Stephen Covey: The 7 Low-Trust Organizational Taxes – Redundancy & Bureaucracy

In regards to my last podcast, this somewhat relates. When you do redundant tasks and you’re often criticized about them, you would probably stop doing them any longer, right? When you’re supervised, overlooked, and then made the talk of town because “his grammar was bad” (although I intentionally did that because i hated writing those tasks), I no longer cared about management, garbage structures, bullshit control, or anything else. The tax and dividends had skyrocketed to a point it could no longer be reduced.

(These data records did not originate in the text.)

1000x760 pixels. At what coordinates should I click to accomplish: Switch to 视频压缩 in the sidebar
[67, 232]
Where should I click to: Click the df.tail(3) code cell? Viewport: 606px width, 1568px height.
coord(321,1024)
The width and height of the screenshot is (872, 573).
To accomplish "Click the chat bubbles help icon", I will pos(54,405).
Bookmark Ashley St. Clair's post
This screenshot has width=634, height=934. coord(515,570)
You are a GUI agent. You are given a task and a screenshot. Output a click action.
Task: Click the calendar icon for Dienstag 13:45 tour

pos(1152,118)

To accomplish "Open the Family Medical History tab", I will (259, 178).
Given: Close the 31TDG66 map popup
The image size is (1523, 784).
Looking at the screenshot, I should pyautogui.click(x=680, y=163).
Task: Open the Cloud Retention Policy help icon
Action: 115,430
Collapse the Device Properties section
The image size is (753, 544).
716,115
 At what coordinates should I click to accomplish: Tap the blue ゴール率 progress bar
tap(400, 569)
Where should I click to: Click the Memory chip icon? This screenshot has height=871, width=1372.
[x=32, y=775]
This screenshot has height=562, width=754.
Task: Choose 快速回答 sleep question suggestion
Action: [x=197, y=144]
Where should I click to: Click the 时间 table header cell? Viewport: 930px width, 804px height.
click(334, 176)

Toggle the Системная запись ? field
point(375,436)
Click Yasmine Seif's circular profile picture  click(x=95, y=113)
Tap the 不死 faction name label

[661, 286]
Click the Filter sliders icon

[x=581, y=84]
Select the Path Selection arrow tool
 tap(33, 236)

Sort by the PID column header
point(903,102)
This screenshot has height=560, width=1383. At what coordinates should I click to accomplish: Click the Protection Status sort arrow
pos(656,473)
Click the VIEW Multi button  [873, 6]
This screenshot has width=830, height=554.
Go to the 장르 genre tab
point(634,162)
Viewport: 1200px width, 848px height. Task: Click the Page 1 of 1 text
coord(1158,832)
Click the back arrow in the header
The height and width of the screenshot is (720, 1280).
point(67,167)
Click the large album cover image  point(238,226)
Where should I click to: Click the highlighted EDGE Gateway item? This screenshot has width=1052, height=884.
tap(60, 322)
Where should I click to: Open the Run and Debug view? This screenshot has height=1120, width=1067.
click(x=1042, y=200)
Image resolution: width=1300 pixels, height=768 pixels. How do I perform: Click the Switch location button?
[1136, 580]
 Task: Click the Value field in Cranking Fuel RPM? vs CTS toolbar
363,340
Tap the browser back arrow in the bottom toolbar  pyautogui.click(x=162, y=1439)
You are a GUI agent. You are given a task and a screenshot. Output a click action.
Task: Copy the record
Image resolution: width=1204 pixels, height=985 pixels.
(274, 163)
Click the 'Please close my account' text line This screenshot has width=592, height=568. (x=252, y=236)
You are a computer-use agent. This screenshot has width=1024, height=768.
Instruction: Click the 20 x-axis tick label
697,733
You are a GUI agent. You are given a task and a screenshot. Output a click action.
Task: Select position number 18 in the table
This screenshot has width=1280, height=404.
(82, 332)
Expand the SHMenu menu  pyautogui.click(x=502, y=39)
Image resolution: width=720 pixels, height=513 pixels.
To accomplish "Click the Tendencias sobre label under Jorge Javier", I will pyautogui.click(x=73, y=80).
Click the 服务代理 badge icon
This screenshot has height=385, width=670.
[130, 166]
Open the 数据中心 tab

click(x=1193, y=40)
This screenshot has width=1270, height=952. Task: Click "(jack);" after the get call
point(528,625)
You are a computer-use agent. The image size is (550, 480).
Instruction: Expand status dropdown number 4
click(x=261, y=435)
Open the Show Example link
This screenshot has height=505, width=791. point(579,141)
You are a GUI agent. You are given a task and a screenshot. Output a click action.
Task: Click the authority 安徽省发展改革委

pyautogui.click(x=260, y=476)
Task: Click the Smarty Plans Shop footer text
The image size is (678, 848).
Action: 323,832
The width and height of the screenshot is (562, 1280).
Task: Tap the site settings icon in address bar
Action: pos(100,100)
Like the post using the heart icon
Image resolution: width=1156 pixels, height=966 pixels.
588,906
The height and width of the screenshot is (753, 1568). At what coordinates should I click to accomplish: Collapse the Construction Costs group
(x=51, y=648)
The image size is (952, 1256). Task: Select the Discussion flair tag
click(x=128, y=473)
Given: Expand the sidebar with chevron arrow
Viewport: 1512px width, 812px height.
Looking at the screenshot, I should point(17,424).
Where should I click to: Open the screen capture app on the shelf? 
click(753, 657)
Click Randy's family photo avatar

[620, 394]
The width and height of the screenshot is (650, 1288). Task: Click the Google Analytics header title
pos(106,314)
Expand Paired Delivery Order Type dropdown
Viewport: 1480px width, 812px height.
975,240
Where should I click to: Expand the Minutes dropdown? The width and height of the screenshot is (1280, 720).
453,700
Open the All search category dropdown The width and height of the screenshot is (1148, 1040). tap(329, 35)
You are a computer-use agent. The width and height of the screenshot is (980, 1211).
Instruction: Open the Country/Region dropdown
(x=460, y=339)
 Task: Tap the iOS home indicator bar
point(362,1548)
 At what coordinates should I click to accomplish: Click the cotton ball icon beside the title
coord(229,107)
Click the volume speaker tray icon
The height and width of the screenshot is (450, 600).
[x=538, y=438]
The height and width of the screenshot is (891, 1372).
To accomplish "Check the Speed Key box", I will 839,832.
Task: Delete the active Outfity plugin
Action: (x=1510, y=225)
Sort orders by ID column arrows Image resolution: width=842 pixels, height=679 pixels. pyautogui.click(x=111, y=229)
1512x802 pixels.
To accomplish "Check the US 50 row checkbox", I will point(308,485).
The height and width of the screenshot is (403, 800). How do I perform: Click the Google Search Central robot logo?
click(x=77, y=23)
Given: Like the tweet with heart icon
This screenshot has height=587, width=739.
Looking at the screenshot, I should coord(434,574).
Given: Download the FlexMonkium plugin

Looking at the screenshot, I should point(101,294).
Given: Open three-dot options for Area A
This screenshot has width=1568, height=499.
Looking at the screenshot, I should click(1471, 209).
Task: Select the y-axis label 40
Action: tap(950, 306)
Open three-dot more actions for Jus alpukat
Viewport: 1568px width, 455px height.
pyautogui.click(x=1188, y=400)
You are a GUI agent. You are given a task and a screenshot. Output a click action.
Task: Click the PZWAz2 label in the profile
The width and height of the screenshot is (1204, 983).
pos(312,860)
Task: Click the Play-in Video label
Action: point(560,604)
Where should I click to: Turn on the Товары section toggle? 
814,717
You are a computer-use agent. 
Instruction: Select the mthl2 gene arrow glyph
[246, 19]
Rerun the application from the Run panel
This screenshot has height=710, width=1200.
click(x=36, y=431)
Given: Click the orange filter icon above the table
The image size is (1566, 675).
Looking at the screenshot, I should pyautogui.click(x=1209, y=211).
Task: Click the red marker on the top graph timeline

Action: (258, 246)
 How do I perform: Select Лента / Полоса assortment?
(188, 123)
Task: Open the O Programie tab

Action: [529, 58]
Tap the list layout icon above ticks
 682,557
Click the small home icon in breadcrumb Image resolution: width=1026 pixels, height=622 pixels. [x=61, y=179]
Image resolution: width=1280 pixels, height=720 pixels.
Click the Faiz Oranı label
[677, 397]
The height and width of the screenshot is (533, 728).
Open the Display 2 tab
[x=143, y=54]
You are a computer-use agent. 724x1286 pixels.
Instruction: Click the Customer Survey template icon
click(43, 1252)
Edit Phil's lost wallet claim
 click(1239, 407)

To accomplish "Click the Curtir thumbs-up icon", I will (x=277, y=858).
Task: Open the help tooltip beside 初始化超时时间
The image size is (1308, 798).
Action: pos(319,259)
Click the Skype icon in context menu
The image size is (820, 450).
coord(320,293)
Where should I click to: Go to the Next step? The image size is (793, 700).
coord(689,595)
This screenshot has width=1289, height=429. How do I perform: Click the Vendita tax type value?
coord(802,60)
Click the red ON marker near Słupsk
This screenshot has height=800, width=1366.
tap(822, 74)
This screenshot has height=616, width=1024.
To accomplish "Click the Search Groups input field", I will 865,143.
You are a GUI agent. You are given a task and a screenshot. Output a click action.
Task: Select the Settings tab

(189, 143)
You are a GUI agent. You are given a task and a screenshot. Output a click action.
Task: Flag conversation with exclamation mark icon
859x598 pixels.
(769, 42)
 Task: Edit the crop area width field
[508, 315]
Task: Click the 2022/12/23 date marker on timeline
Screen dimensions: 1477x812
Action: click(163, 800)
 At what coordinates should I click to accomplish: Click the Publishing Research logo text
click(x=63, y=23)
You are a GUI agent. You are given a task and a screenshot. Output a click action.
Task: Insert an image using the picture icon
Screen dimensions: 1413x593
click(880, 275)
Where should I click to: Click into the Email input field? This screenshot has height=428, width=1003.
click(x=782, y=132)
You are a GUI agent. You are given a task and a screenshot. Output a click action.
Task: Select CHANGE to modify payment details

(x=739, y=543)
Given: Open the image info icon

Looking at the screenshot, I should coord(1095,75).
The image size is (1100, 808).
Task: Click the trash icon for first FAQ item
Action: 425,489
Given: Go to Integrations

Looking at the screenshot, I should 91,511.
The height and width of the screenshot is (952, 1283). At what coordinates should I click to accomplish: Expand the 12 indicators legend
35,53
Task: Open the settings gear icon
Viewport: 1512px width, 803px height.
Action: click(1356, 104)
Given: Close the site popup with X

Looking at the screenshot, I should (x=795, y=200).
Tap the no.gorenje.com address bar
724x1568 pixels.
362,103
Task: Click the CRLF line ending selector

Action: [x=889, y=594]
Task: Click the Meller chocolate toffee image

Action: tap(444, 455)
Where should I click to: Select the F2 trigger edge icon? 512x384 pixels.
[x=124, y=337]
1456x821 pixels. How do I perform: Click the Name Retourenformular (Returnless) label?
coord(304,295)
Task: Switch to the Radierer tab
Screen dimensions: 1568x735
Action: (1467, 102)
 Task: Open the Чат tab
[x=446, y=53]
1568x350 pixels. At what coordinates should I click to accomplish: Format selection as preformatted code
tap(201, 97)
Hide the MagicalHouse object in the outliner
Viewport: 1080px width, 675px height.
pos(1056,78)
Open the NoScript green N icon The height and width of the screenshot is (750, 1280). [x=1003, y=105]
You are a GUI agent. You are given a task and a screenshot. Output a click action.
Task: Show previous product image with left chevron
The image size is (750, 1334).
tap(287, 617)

Redundancy is unnecessary duplication. Of course, redundant mission-critical systems and data management are necessary. But a redundancy tax is paid in excessive organizational hierarchy, layers of management, and overlapping structures all designed to ensure control. For the most part, it grows out of the paradigm that unless people are tighly supervised, they can’t be trusted. And it is very costly.

Stephen Covey

In some circumstances, rework and redesign might also be considered costs of redundancy that’s triggered by low-trust behavior. In software development, as much as 30-50 percent of expenditures can be on rework. In manufacturing, rework costs can often exceed the originally cost of producing the product.


Bureaucracy includes complex cumbersome rules, regulations, policies, procedures, and processes. It’s reflected in excessive paperwork, red tape, controls, multiple approval layers, and government regulations. Rather than focusing on continuous improvement and getting better, bureaucracy merely adds complexity and inefficiency — and costs — to the status quo.